(Data records)
━━━━━━━━━━━━━━━━━━━━━━━━━━━━━━

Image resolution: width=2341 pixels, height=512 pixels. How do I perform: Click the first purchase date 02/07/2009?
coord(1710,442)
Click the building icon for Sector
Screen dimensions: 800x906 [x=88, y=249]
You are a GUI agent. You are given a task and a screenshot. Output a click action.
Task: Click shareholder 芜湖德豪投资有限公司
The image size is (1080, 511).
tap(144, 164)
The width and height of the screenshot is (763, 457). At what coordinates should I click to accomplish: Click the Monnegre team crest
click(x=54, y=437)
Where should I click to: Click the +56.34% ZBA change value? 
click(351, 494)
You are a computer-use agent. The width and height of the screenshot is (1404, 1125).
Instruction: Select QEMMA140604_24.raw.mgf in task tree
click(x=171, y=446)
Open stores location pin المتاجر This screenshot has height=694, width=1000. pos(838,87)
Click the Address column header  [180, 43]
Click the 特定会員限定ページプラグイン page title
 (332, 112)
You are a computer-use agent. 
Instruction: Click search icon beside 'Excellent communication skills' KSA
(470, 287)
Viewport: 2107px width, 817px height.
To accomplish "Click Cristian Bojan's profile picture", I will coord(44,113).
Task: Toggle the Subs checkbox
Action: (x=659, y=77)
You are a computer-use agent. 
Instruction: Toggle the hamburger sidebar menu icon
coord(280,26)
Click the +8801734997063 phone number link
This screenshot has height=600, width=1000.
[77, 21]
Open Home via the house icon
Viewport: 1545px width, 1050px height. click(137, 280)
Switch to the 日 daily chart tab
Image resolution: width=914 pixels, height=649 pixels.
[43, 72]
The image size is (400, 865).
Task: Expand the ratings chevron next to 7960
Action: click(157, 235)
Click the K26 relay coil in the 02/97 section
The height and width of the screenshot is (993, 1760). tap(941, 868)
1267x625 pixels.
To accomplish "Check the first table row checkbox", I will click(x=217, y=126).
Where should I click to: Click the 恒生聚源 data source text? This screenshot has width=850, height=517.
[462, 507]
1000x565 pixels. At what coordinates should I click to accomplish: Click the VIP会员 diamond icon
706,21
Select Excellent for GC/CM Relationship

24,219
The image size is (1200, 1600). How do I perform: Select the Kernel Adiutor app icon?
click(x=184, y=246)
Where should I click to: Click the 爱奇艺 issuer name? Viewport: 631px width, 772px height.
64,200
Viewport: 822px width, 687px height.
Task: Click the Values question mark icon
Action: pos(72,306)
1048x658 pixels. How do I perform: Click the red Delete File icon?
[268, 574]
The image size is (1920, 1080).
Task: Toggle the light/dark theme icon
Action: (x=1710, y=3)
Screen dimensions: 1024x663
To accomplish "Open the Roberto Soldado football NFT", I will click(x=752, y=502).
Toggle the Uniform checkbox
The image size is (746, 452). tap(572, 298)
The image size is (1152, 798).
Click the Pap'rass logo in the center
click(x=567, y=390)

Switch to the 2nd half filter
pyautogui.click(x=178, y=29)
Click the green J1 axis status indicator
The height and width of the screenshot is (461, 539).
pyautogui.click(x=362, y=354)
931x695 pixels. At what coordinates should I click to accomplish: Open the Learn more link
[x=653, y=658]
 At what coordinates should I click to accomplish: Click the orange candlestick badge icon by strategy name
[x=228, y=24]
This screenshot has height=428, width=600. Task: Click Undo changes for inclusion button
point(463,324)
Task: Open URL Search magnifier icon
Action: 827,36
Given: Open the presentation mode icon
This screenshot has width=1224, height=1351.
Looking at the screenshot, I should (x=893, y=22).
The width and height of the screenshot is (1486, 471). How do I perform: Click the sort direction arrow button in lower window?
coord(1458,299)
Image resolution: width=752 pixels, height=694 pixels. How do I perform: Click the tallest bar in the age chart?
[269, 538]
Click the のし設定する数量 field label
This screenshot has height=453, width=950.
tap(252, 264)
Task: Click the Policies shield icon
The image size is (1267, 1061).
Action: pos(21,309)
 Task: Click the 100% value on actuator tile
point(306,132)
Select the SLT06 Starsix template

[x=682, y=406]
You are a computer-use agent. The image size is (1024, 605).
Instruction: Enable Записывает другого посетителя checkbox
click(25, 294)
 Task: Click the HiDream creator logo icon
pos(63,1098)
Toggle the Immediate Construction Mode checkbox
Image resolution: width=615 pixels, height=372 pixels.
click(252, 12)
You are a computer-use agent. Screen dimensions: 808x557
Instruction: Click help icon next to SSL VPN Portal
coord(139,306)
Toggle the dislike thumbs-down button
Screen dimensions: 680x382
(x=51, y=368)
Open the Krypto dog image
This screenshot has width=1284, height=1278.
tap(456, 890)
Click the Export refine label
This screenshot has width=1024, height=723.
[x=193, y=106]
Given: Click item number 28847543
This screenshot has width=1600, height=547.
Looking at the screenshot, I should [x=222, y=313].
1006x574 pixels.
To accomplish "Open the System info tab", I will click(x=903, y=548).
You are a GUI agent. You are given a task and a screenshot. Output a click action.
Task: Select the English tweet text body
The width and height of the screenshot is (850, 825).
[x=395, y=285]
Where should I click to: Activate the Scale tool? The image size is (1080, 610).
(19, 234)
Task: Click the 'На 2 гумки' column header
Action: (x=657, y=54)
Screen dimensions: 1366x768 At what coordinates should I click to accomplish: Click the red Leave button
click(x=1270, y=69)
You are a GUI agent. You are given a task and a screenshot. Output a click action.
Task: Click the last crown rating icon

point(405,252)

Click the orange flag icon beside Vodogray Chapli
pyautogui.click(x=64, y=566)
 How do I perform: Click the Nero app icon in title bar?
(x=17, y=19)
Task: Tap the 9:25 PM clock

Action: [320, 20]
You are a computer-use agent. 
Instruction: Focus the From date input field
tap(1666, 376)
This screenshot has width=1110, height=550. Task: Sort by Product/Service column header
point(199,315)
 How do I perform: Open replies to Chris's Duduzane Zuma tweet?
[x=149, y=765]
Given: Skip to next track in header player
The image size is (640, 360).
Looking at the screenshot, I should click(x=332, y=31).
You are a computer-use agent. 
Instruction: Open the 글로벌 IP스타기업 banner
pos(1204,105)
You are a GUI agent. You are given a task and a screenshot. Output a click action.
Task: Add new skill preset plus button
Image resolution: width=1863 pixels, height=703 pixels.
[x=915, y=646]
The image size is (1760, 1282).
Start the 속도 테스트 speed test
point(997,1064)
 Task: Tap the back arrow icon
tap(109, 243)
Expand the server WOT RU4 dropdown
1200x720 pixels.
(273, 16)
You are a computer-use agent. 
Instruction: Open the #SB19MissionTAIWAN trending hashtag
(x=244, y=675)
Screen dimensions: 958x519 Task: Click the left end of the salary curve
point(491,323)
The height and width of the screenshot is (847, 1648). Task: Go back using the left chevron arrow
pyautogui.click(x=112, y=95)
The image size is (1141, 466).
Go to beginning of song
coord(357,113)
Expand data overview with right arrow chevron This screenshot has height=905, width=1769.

━━━━━━━━━━━━━━━━━━━━━━━━━━━━━━

_What you should do_
Output the complete set of records word for word.

_Your response_
Image resolution: width=2341 pixels, height=512 pixels. How do I perform: Click the first purchase date 02/07/2009?
coord(1710,442)
Click the building icon for Sector
Screen dimensions: 800x906 [x=88, y=249]
You are a GUI agent. You are given a task and a screenshot. Output a click action.
Task: Click shareholder 芜湖德豪投资有限公司
The image size is (1080, 511).
tap(144, 164)
The width and height of the screenshot is (763, 457). At what coordinates should I click to accomplish: Click the Monnegre team crest
click(x=54, y=437)
Where should I click to: Click the +56.34% ZBA change value? 
click(351, 494)
You are a computer-use agent. The width and height of the screenshot is (1404, 1125).
Instruction: Select QEMMA140604_24.raw.mgf in task tree
click(x=171, y=446)
Open stores location pin المتاجر This screenshot has height=694, width=1000. pos(838,87)
Click the Address column header  [180, 43]
Click the 特定会員限定ページプラグイン page title
 (332, 112)
You are a computer-use agent. 
Instruction: Click search icon beside 'Excellent communication skills' KSA
(470, 287)
Viewport: 2107px width, 817px height.
To accomplish "Click Cristian Bojan's profile picture", I will coord(44,113).
Task: Toggle the Subs checkbox
Action: (x=659, y=77)
You are a computer-use agent. 
Instruction: Toggle the hamburger sidebar menu icon
coord(280,26)
Click the +8801734997063 phone number link
This screenshot has height=600, width=1000.
[77, 21]
Open Home via the house icon
Viewport: 1545px width, 1050px height. click(137, 280)
Switch to the 日 daily chart tab
Image resolution: width=914 pixels, height=649 pixels.
[43, 72]
The image size is (400, 865).
Task: Expand the ratings chevron next to 7960
Action: click(157, 235)
Click the K26 relay coil in the 02/97 section
The height and width of the screenshot is (993, 1760). tap(941, 868)
1267x625 pixels.
To accomplish "Check the first table row checkbox", I will click(x=217, y=126).
Where should I click to: Click the 恒生聚源 data source text? This screenshot has width=850, height=517.
[462, 507]
1000x565 pixels. At what coordinates should I click to accomplish: Click the VIP会员 diamond icon
706,21
Select Excellent for GC/CM Relationship

24,219
The image size is (1200, 1600). How do I perform: Select the Kernel Adiutor app icon?
click(x=184, y=246)
Where should I click to: Click the 爱奇艺 issuer name? Viewport: 631px width, 772px height.
64,200
Viewport: 822px width, 687px height.
Task: Click the Values question mark icon
Action: pos(72,306)
1048x658 pixels. How do I perform: Click the red Delete File icon?
[268, 574]
The image size is (1920, 1080).
Task: Toggle the light/dark theme icon
Action: (x=1710, y=3)
Screen dimensions: 1024x663
To accomplish "Open the Roberto Soldado football NFT", I will click(x=752, y=502).
Toggle the Uniform checkbox
The image size is (746, 452). tap(572, 298)
The image size is (1152, 798).
Click the Pap'rass logo in the center
click(x=567, y=390)

Switch to the 2nd half filter
pyautogui.click(x=178, y=29)
Click the green J1 axis status indicator
The height and width of the screenshot is (461, 539).
pyautogui.click(x=362, y=354)
931x695 pixels. At what coordinates should I click to accomplish: Open the Learn more link
[x=653, y=658]
 At what coordinates should I click to accomplish: Click the orange candlestick badge icon by strategy name
[x=228, y=24]
This screenshot has height=428, width=600. Task: Click Undo changes for inclusion button
point(463,324)
Task: Open URL Search magnifier icon
Action: 827,36
Given: Open the presentation mode icon
This screenshot has width=1224, height=1351.
Looking at the screenshot, I should (x=893, y=22).
The width and height of the screenshot is (1486, 471). How do I perform: Click the sort direction arrow button in lower window?
coord(1458,299)
Image resolution: width=752 pixels, height=694 pixels. How do I perform: Click the tallest bar in the age chart?
[269, 538]
Click the のし設定する数量 field label
This screenshot has height=453, width=950.
tap(252, 264)
Task: Click the Policies shield icon
The image size is (1267, 1061).
Action: pos(21,309)
 Task: Click the 100% value on actuator tile
point(306,132)
Select the SLT06 Starsix template

[x=682, y=406]
You are a computer-use agent. The image size is (1024, 605).
Instruction: Enable Записывает другого посетителя checkbox
click(25, 294)
 Task: Click the HiDream creator logo icon
pos(63,1098)
Toggle the Immediate Construction Mode checkbox
Image resolution: width=615 pixels, height=372 pixels.
click(252, 12)
You are a computer-use agent. Screen dimensions: 808x557
Instruction: Click help icon next to SSL VPN Portal
coord(139,306)
Toggle the dislike thumbs-down button
Screen dimensions: 680x382
(x=51, y=368)
Open the Krypto dog image
This screenshot has width=1284, height=1278.
tap(456, 890)
Click the Export refine label
This screenshot has width=1024, height=723.
[x=193, y=106]
Given: Click item number 28847543
This screenshot has width=1600, height=547.
Looking at the screenshot, I should [x=222, y=313].
1006x574 pixels.
To accomplish "Open the System info tab", I will click(x=903, y=548).
You are a GUI agent. You are given a task and a screenshot. Output a click action.
Task: Select the English tweet text body
The width and height of the screenshot is (850, 825).
[x=395, y=285]
Where should I click to: Activate the Scale tool? The image size is (1080, 610).
(19, 234)
Task: Click the 'На 2 гумки' column header
Action: (x=657, y=54)
Screen dimensions: 1366x768 At what coordinates should I click to accomplish: Click the red Leave button
click(x=1270, y=69)
You are a GUI agent. You are given a task and a screenshot. Output a click action.
Task: Click the last crown rating icon

point(405,252)

Click the orange flag icon beside Vodogray Chapli
pyautogui.click(x=64, y=566)
 How do I perform: Click the Nero app icon in title bar?
(x=17, y=19)
Task: Tap the 9:25 PM clock

Action: [320, 20]
You are a computer-use agent. 
Instruction: Focus the From date input field
tap(1666, 376)
This screenshot has width=1110, height=550. Task: Sort by Product/Service column header
point(199,315)
 How do I perform: Open replies to Chris's Duduzane Zuma tweet?
[x=149, y=765]
Given: Skip to next track in header player
The image size is (640, 360).
Looking at the screenshot, I should click(x=332, y=31).
You are a computer-use agent. 
Instruction: Open the 글로벌 IP스타기업 banner
pos(1204,105)
You are a GUI agent. You are given a task and a screenshot. Output a click action.
Task: Add new skill preset plus button
Image resolution: width=1863 pixels, height=703 pixels.
[x=915, y=646]
The image size is (1760, 1282).
Start the 속도 테스트 speed test
point(997,1064)
 Task: Tap the back arrow icon
tap(109, 243)
Expand the server WOT RU4 dropdown
1200x720 pixels.
(273, 16)
You are a computer-use agent. 
Instruction: Open the #SB19MissionTAIWAN trending hashtag
(x=244, y=675)
Screen dimensions: 958x519 Task: Click the left end of the salary curve
point(491,323)
The height and width of the screenshot is (847, 1648). Task: Go back using the left chevron arrow
pyautogui.click(x=112, y=95)
The image size is (1141, 466).
Go to beginning of song
coord(357,113)
Expand data overview with right arrow chevron This screenshot has height=905, width=1769.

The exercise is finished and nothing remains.